23.10. Dallas Cowboys
For now, it looks like the NFC East will come down to their Week 16 matchup vs. the Eagles.
And never count out an explosive team in the playoffs.
24.9. Detroit Lions
They caught a huuuuuuuuuuge break with Aaron Rodgers (and Jay Cutler) getting hurt, pun(s) intended.
(This is the first time in team history that the Lions have gotten lucky.)
25.8. Cincinnati Bengals
They are pretty MEH for the supposed 8th-best team in the league. Big jump-up in quality after them and the Chiefs.
26.7. Kansas City Chiefs
If you thought the Chiefs were the best team in the NFL, I have some snake oil that goes great on salads.
27.6. New Orleans Saints
Seriously: They NEED home-field advantage. They're not getting home-field advantage.
28.5. San Francisco 49ers
If Crabtree gets up to speed...
29.4. Carolina Panthers
Ron Rivera has turned into the opposite of himself, which is great news for Panthers fans.

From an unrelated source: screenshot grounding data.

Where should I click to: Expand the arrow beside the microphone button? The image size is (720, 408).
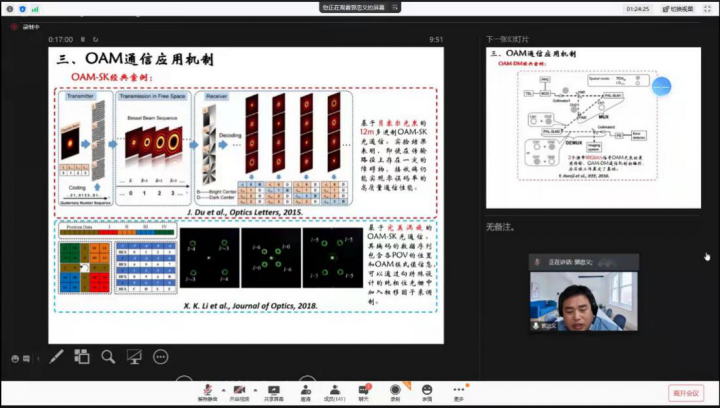coord(222,388)
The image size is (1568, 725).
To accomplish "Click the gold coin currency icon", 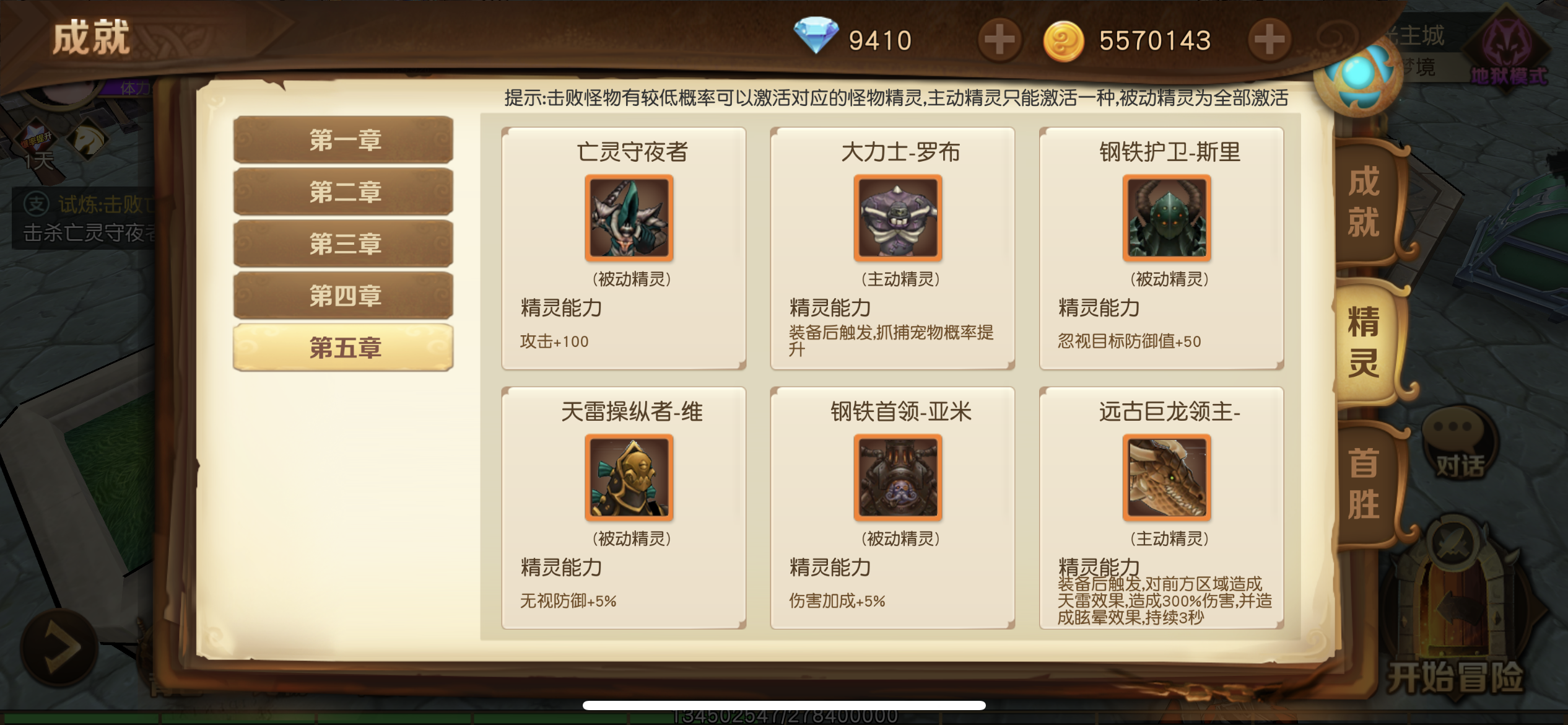I will pyautogui.click(x=1063, y=42).
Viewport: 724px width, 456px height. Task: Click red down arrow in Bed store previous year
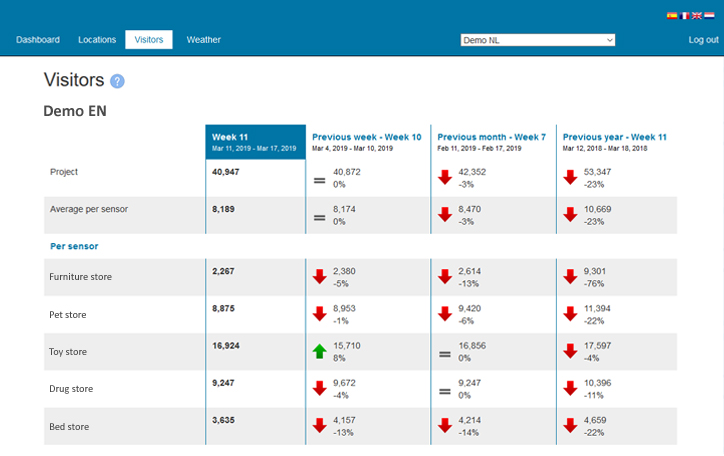tap(570, 425)
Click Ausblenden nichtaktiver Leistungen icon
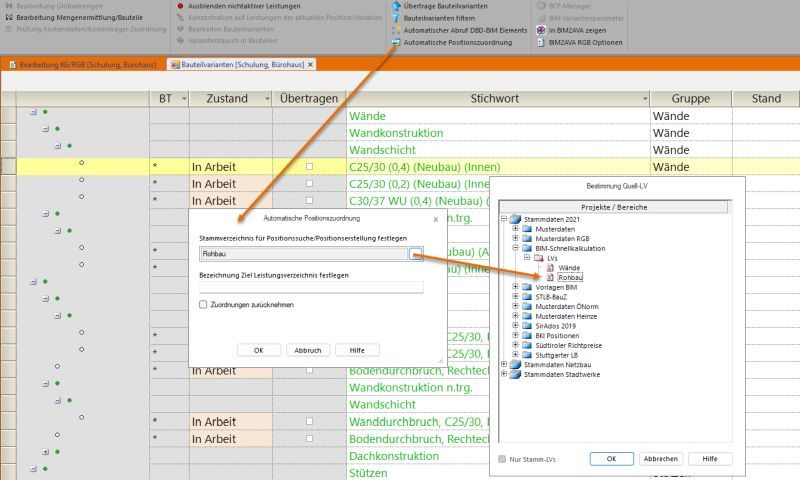800x480 pixels. click(180, 6)
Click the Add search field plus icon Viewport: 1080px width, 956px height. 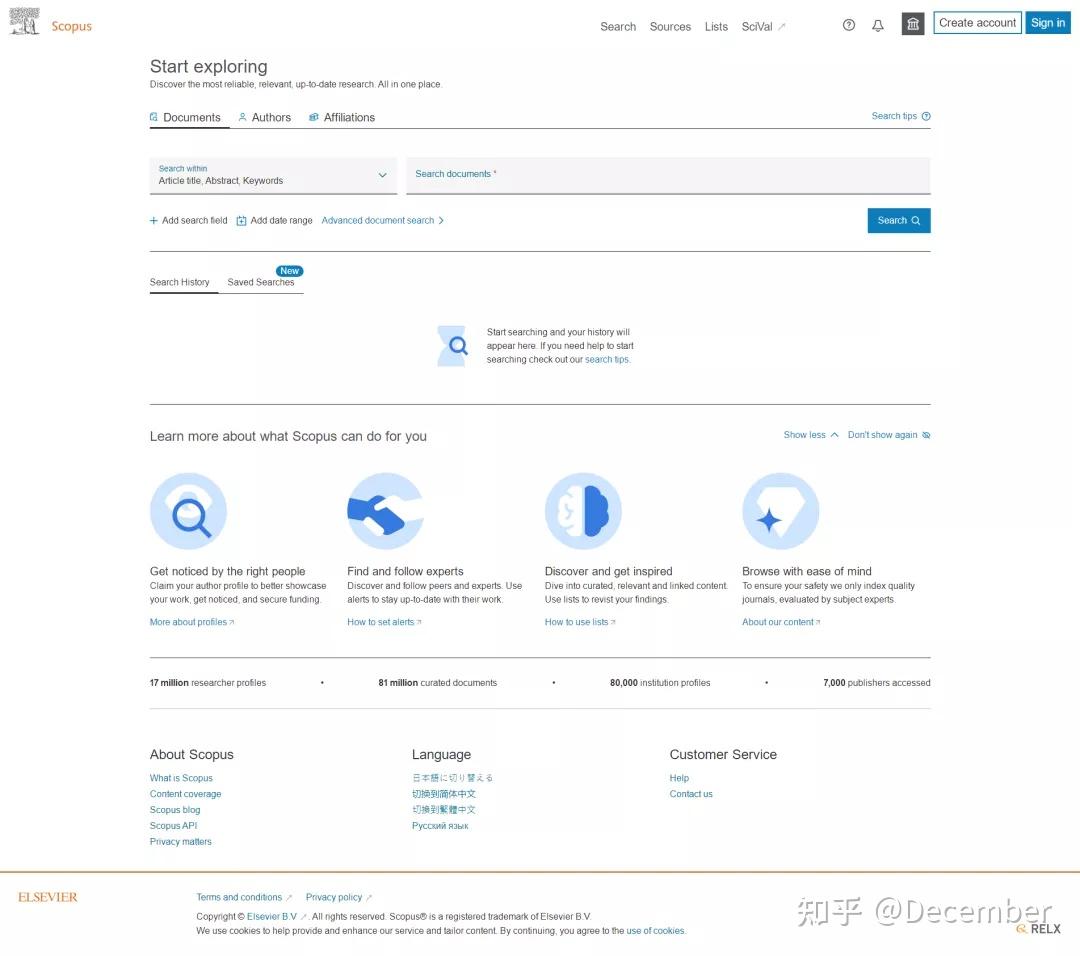click(x=152, y=220)
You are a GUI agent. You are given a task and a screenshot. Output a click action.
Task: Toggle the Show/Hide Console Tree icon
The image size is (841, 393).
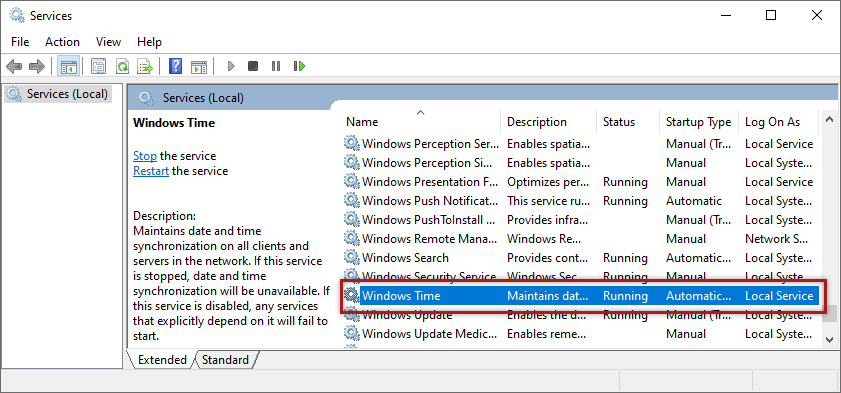point(69,66)
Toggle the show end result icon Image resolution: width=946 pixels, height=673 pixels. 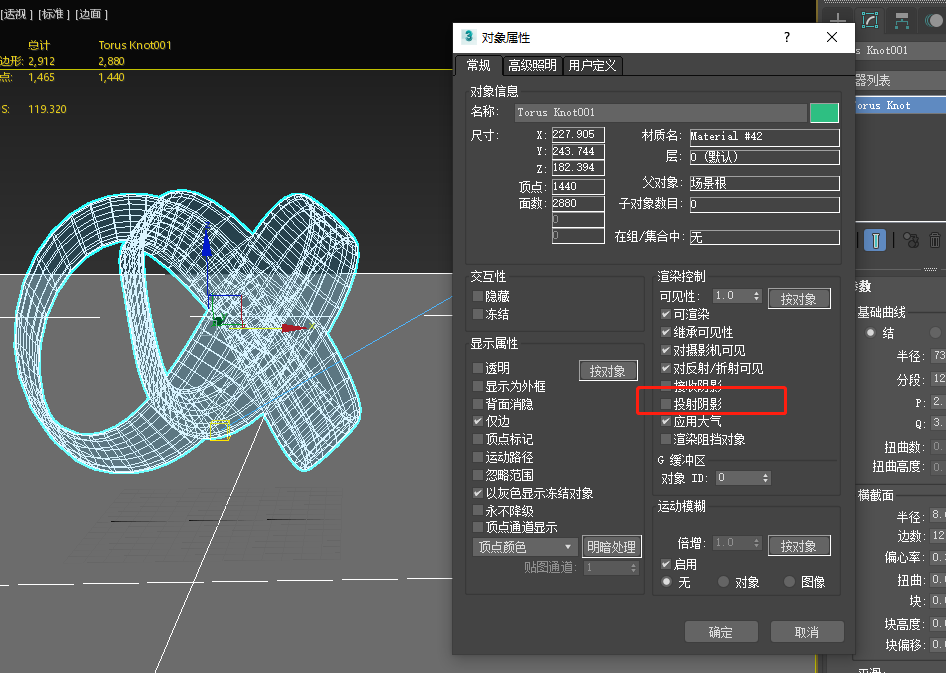tap(875, 240)
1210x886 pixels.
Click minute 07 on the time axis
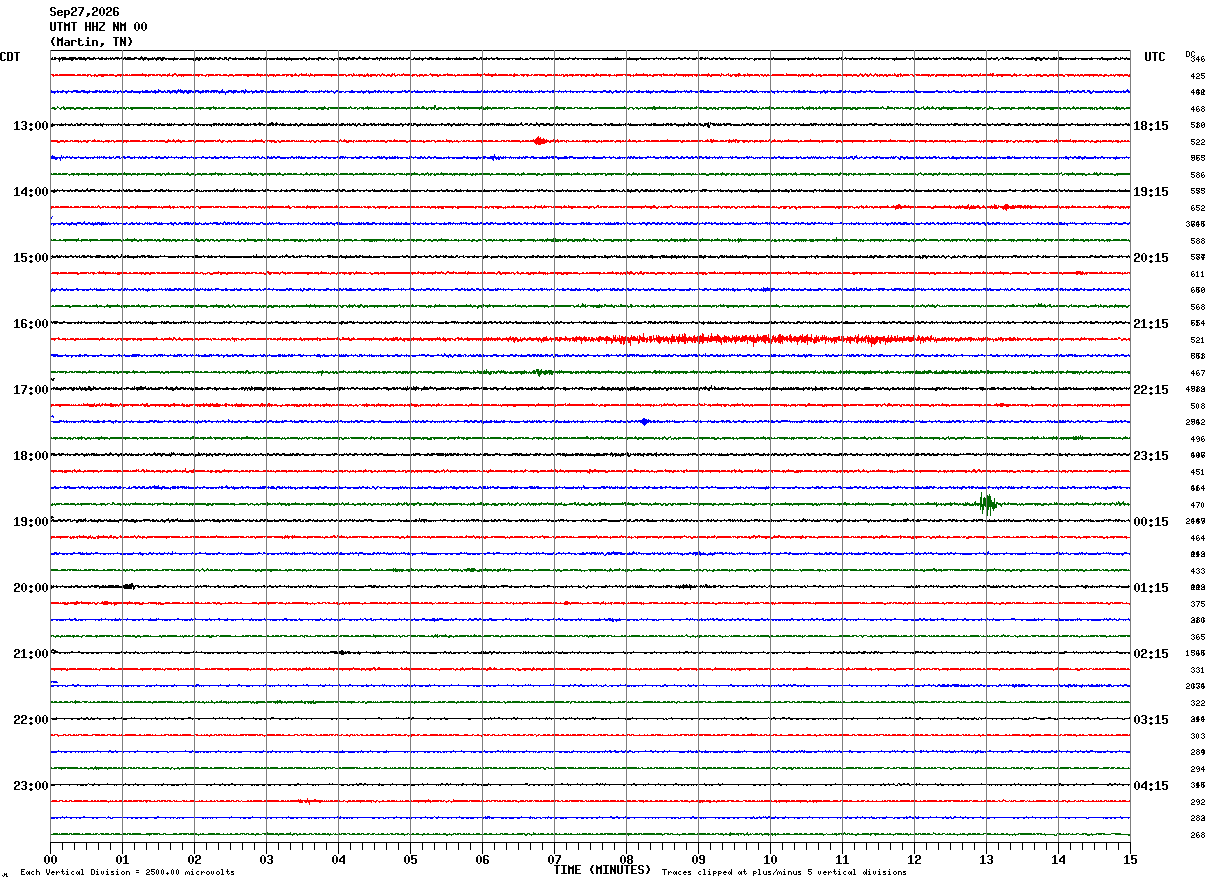tap(554, 859)
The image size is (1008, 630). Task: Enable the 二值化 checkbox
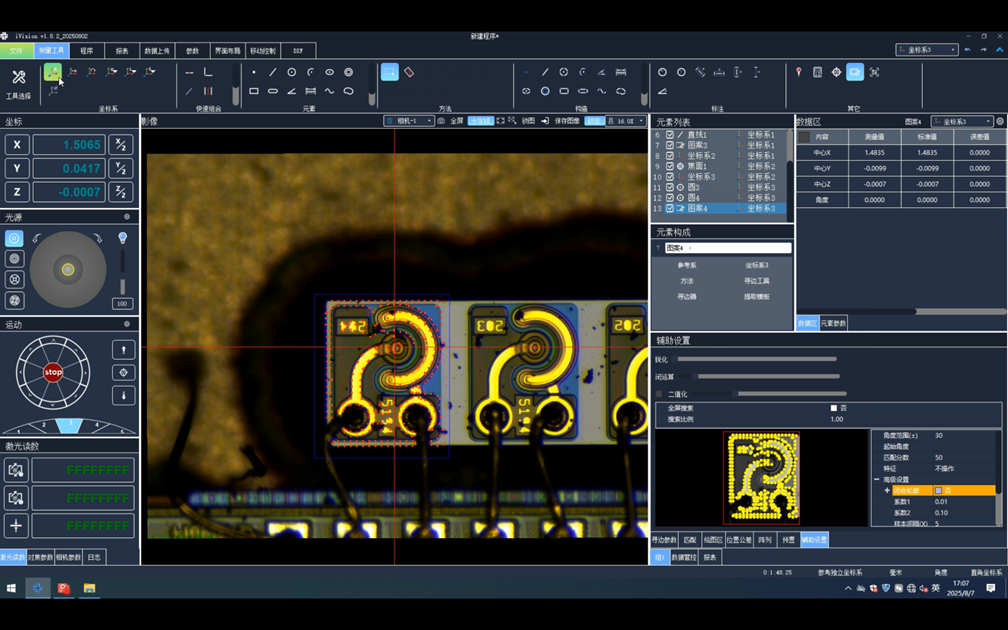(659, 394)
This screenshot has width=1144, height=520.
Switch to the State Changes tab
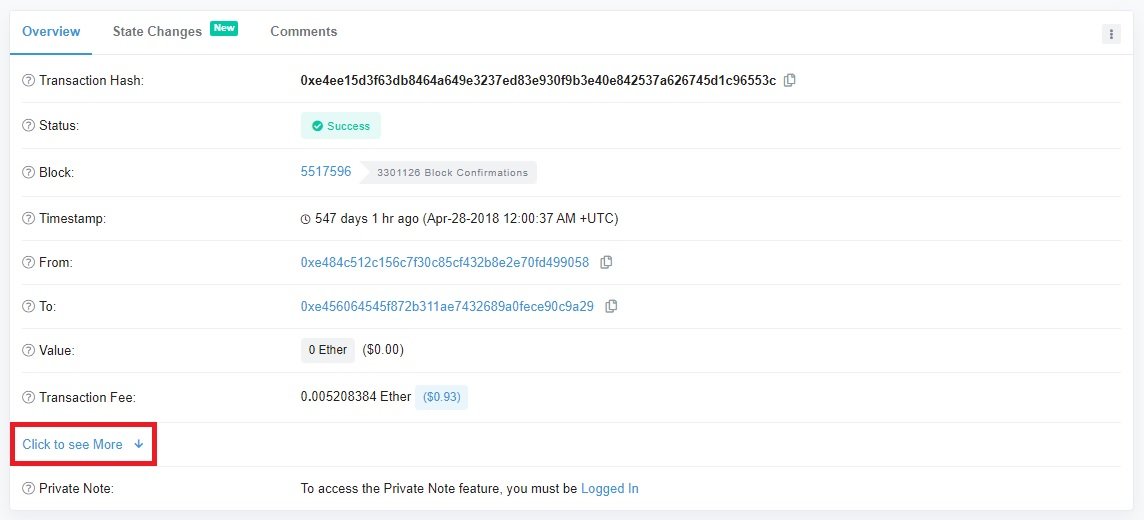157,32
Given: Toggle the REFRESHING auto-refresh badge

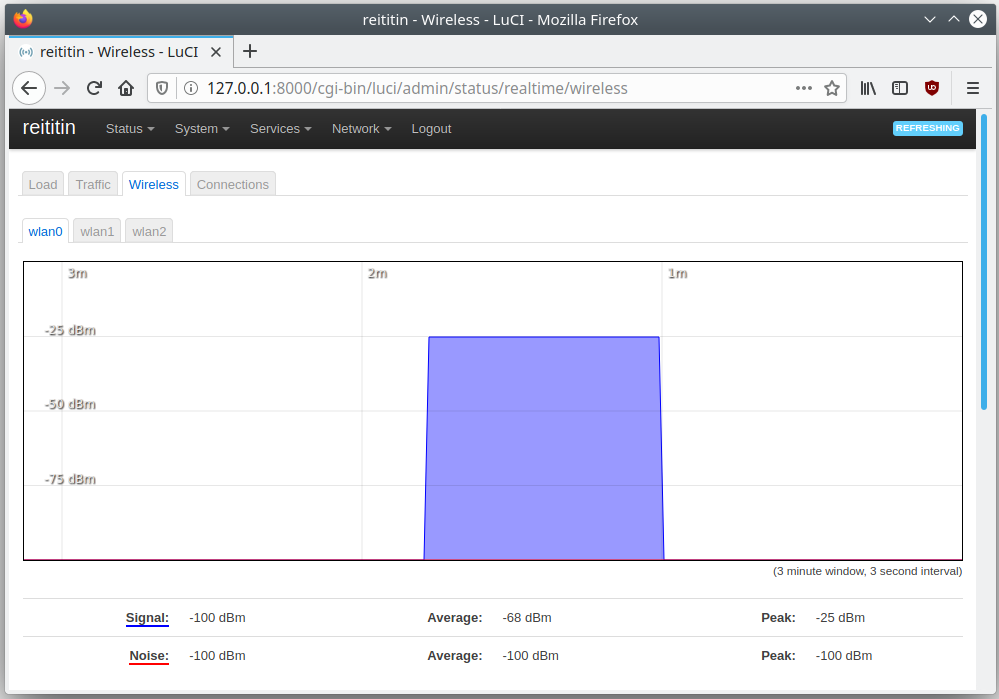Looking at the screenshot, I should click(x=927, y=128).
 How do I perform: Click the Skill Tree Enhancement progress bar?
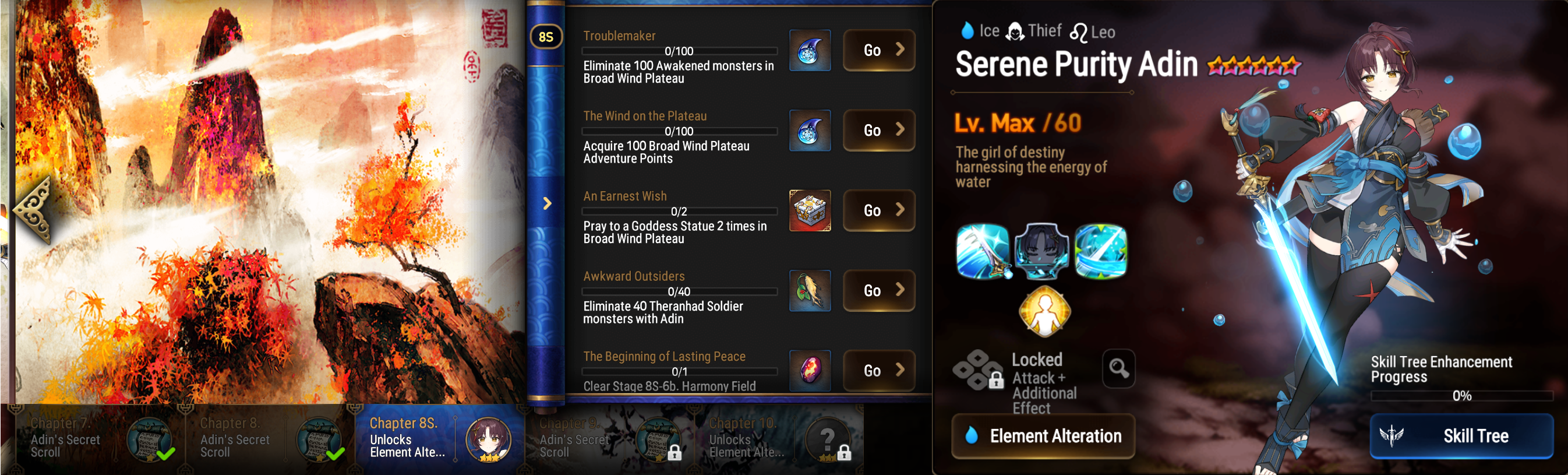click(x=1461, y=396)
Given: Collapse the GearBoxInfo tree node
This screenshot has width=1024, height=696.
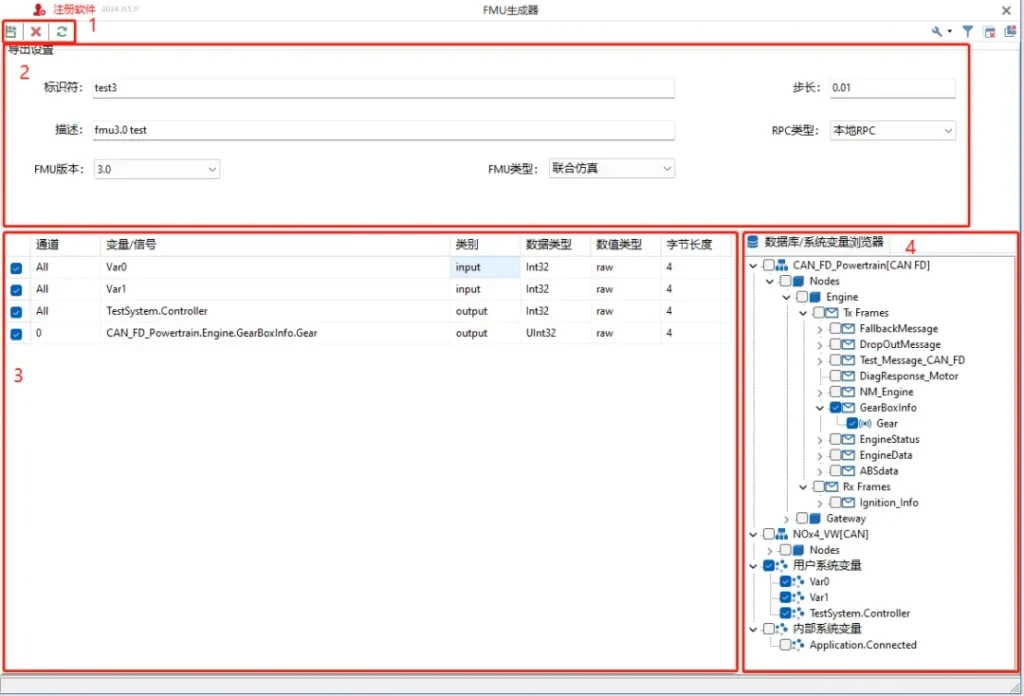Looking at the screenshot, I should pyautogui.click(x=820, y=408).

30.3. New England Patriots
The Pats, Panthers and 49ers are mostly interchangeable, and the Saints at home are ahead of them all. (But Road Saints are not.)
31.2. Denver Broncos
They would still assuredly be favored over NE at home. And Seattle. But not in either place. They're basically tied with the Hawks, but possibly a tiny notch below.
32.1. Seattle Seahawks
The Seahawks are currently Super Bowl favorites. But they're BARELY ahead of the Broncos.